Argumentou meu pai que ela não podia viver isolada de tudo, em lugar
tão despertencido de gente. Falou meu tio que ali não chegava nem
desembarcava notícia. Minha mãe acrescentou muitas lágrimas, com
alma entalada na garganta.
Bartolominha
respondeu, sem palavra, apontando a campa junto ao farol. Depois, se
afastou e ficou de costas olhando o mar. Era como se, em silêncio,
nos convocasse. Alinhamos com ela, perfilados frente ao oceano. Que
queria ela dizer, assim muda e queda? Usava o oceano como argumento?
Meu tio ainda insistiu:
—Quem
lhe arranja sustento?
Nos
mostrou, então, o pelicano. Era um bicho que ela criara desde
pequenino. A ave se afeiçoara, mais doméstica que um familiar. A
pontos de ir e vir e, todos os dias, lhe trazer peixe para ela se
refeiçoar.
—Tenho
que ficar aqui, regar o farol. Foi o meu Bastante que me pediu para
eu não deixar emagracer este farol.
Regressamos
sem a conseguir demover. Eu fiquei com o pensamento roendo me o sono.

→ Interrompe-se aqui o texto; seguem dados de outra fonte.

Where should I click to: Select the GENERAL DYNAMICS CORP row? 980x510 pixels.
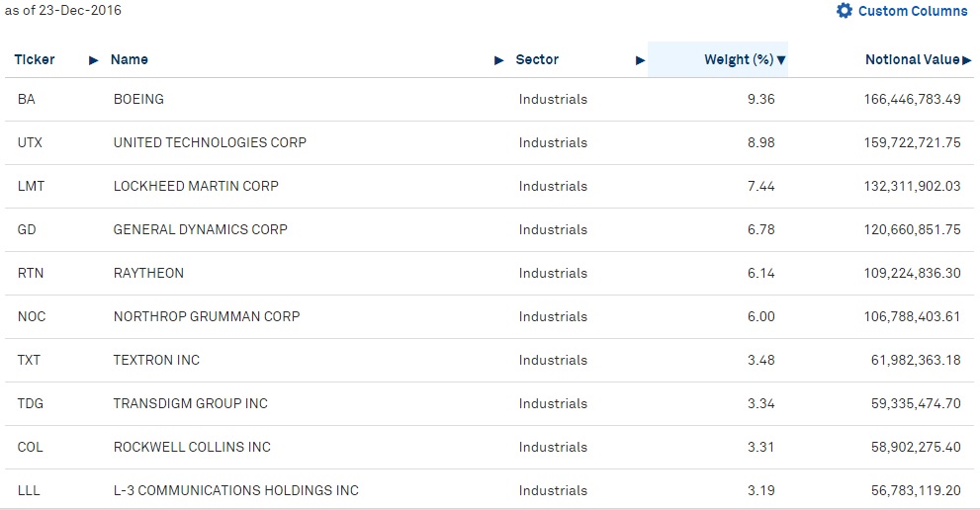pyautogui.click(x=490, y=230)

Durante noites fui roubado ao descanso. Podia eu deixar o assunto
assim? Não, eu não podia desistir.
E
voltei a visitar a ilha. Demorei me ali uns tantos dias. Juntei
argumento, aliciei convite. A avó que viesse que eu lhe daria
guarida e aconchego em minha nova casa. Mas nada. O mesmo sorriso
desdenhoso lhe vinha aos lábios. Depois lhe sugeri que viesse comigo
viajar por terras lindas.
—Só
quero viajar quando for completamente cega.
Estranhei.
Nem respondi, esperando que mais se explicasse. E sim, ela continuou:
—É
que eu vivi tudo tão bonito que só quero visitar lugares que já
estejam dentro mim.
Arrumei
a vontade. A velha senhora tinha raízes fundas. Em desfecho de
conversa, eu lhe disse que, quando fosse, no dia seguinte, deixaria
um barco amarrado nas árvores da praia. Para o que desse. Ela
encolheu os ombros, enjeitando de vez a minha teimosia.
Nessa
noite, jantamos em silêncio sob o peso de uma não dita despedida.
Bartolominha proclamou o seu cansaço e anunciou que se ia retirar
para seu quarto. Fizera do farol o seu aposento. Ela subiu os
primeiros degraus e, antes de desaparecer no escuro, chamou o
pelicano. Deitava se com o bicho. Dormiam, inclusive, na mesma cama.
Ele lhe estendia as asas e ela adormecia abraçada ao passarão.
Dizia que assim seu corpo aprenderia a arte de voar.
—Uma
dessas tardes vou com ele, por esses aforas.
Deitei
me olhando as estrelas como buracos no fundo preto de um tecto. Me
deixei adormecer mas logo fui despertado por um estranho pesadelo. Na
realidade, eu não sonhava com nada. Nem mesmo entendia o porquê
desse meu impulso ao erguer me da esteira. Era como se eu fosse
guiado por vozes, escuro adentro. Me dirigi à campa e raspei as
areias com os pés. Descobri então que o buraco era raso: a
sepultura não tinha fundura nenhuma. Quando me debrucei sobre os
restos vi os ossos que se esfarelavam. Eram ossos de pássaro. E um
muito volumoso bico.
O
meu coração bateu, desordenado. Subi as escadas, tão veloz que as
tonturas quase me roubaram do mundo. Não cheguei a tempo. Junto ao
patamar do farol ainda toquei uma pena branca, esvoadiça. Fiquei na
varanda com o vento me vestindo a alma. Num certo momento, ainda
pensei vislumbrar Bartolominha revoando como se dançasse na fugaz
intermitência do farol. Desde essa noite sou eu o faroleiro da ilha
do avô Bastante. E aceno quando passam as grandes aves.